Senior investment experts this week cast doubt on the ability of recent listing reforms to attract new IPOs to London.
The changes—a loosening of rules for dual-class shares and the end of shareholder votes for significant transactions—went ahead last week, despite opposition from bodies such as the International Corporate Governance Network (ICGN), a body representing investment managers.
At the ICGN’s annual conference in London this week, speakers took aim at the reforms.
Jenn-Hui Tan, chief sustainability officer at fund manager Fidelity, said that Singapore and other Asian markets had introduced dual-class shares, but had failed to win IPOs from the US.

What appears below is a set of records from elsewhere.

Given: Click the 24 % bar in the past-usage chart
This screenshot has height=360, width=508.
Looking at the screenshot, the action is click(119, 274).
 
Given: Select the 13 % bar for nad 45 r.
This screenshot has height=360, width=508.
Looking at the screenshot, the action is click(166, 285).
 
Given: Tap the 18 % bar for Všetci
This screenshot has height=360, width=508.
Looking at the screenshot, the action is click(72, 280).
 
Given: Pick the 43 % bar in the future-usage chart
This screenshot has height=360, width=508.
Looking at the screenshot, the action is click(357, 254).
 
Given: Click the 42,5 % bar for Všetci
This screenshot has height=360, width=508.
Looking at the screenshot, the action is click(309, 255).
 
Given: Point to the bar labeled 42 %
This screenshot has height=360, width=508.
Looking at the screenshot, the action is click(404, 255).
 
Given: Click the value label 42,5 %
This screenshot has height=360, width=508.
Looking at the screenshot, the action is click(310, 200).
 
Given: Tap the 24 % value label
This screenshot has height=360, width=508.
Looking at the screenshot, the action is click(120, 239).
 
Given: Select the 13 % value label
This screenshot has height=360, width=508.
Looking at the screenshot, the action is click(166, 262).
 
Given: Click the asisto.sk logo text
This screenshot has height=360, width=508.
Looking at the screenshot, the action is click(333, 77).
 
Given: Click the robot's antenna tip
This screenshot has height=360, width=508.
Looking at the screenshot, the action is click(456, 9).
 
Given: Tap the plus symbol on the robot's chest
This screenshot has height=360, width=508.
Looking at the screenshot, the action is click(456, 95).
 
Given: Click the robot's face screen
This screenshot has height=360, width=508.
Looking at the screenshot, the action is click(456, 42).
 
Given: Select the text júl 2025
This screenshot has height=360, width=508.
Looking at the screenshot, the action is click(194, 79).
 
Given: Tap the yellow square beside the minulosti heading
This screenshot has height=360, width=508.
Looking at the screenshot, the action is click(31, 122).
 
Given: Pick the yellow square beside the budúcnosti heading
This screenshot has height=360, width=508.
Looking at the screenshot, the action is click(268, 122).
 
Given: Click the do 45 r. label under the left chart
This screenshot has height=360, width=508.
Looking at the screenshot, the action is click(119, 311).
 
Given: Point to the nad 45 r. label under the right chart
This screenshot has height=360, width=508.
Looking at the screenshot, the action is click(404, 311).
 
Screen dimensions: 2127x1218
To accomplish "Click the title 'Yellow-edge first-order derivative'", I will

He argued that cherry picking US-style arrangements, such as dual class shares or high chief executive pay, would not guarantee success in winning IPO business back to London.

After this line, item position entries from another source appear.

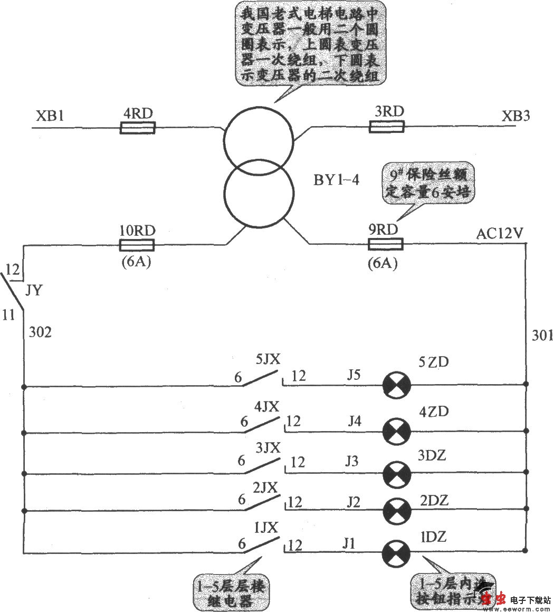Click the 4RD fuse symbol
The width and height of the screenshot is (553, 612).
(x=137, y=128)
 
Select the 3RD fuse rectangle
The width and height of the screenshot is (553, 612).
(x=386, y=127)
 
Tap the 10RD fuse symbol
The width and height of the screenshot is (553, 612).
(x=137, y=245)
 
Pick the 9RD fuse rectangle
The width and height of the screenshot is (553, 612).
(x=385, y=244)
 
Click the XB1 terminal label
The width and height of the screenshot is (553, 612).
(x=50, y=116)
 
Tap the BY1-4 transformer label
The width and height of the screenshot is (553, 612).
(x=336, y=180)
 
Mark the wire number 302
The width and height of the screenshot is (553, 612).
(x=40, y=332)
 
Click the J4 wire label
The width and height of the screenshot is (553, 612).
(x=355, y=422)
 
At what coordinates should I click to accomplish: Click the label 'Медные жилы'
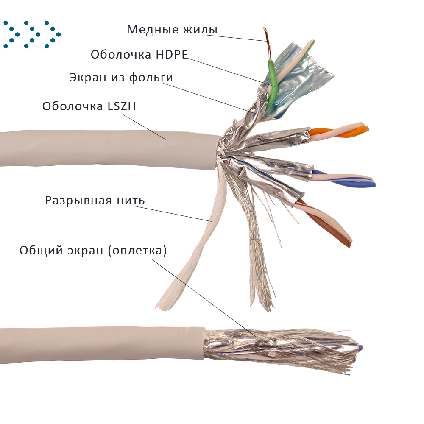(172, 30)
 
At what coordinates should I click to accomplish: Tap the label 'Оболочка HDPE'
(139, 54)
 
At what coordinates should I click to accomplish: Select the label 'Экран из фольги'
(121, 78)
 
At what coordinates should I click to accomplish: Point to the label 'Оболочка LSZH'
(89, 106)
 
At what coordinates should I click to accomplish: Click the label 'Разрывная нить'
(95, 200)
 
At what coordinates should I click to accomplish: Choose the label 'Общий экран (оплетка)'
(92, 251)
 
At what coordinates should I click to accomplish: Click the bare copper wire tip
(268, 42)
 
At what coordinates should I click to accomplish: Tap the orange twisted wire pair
(339, 132)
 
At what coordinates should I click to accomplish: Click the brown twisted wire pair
(331, 225)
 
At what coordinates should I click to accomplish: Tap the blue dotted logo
(32, 34)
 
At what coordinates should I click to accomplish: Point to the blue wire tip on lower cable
(360, 347)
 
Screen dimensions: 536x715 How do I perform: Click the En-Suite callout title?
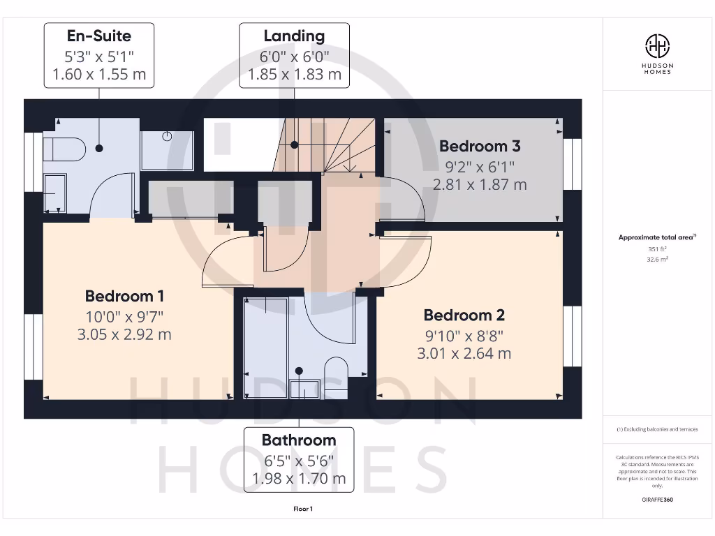pyautogui.click(x=98, y=35)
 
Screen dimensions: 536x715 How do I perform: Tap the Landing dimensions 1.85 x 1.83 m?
pyautogui.click(x=294, y=74)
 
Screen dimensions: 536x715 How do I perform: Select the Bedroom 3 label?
pyautogui.click(x=480, y=147)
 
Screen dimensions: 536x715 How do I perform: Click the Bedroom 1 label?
pyautogui.click(x=124, y=296)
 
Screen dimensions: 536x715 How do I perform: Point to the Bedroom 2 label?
pyautogui.click(x=464, y=315)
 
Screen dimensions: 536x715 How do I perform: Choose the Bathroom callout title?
pyautogui.click(x=299, y=440)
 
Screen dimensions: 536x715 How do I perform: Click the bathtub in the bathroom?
pyautogui.click(x=265, y=348)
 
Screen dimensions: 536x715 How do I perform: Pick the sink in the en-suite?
pyautogui.click(x=54, y=192)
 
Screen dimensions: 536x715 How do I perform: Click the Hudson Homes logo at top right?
pyautogui.click(x=657, y=53)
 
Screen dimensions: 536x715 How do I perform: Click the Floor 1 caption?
pyautogui.click(x=303, y=509)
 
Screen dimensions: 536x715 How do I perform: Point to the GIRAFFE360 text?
pyautogui.click(x=657, y=500)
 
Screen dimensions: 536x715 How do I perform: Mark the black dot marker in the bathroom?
pyautogui.click(x=299, y=371)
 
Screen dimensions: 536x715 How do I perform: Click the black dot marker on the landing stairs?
pyautogui.click(x=295, y=145)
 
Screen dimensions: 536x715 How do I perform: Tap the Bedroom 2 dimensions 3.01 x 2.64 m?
pyautogui.click(x=464, y=354)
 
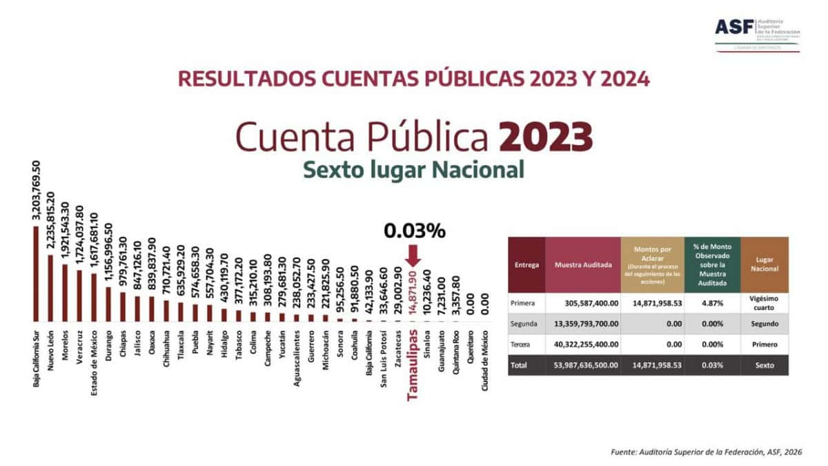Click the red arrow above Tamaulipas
413,256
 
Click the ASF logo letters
734,27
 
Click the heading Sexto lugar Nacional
413,168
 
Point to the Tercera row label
521,344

“The US is special for a whole constellation of factors,” he said, “not least the whole world’s reserve currency and having one of the most dynamic economies in the world.”
Tan was speaking in a session devoted to the subject of attracting IPOs to the UK and Europe in the face of enormous success in the US markets.
Last week, within days of Labour taking over UK government after 14 years in opposition, the Financial Conduct Authority announced reforms that would end the use of sunset clauses for dual-class shares, and lift requirements for shareholder vote on qualifying transactions.
The ICGN caused anger in the City when, in June, it called for a halt to the listings reform, arguing that the FCA had failed to listen to investors’ concerns.
Listings fall
The reforms come at a time when there is deep concern about the number of listings in London compared with the US. The worries prompted a long-running lobbying campaign by the Capital Markets Industry Taskforce, a campaign body led by London Stock Exchange chief executive Julia Hoggett, which, in October last year, persuaded the then Conservative government to abandon planned new corporate reporting requirements.
Hoggett has also led efforts to talk up the need for higher levels of CEO pay as part of making the City more competitive. Her own boss, David Schwimmer, chief executive of the London Stock Exchange Group, saw his own pay significantly boosted this year.
In ICGN’s IPO discussion, Tan added that he thought “silver bullets” would not create new IPOs. “All it means is that your listings get transferred from one market to another.”
He argued the better way to view IPOs was to view them as part of a “broad, holistic” approaching to scaling SME in an economy. “That to me is the social purpose of having your own stock market,” Tan said.
The conference also heard of the need for the “consolidation” of European stock markets as part of the EU’s proposed Capital Markets Union.
Rients Abma, executive director of Eumedion, a body representing Dutch institutional shareholders, said: “If you are striving to be a real competitor to the US, I don’t think we should proceed with 27 individual exchanges. You have to create a deep, liquid equity market and therefore a precondition is real consultation within the stock exchanges.”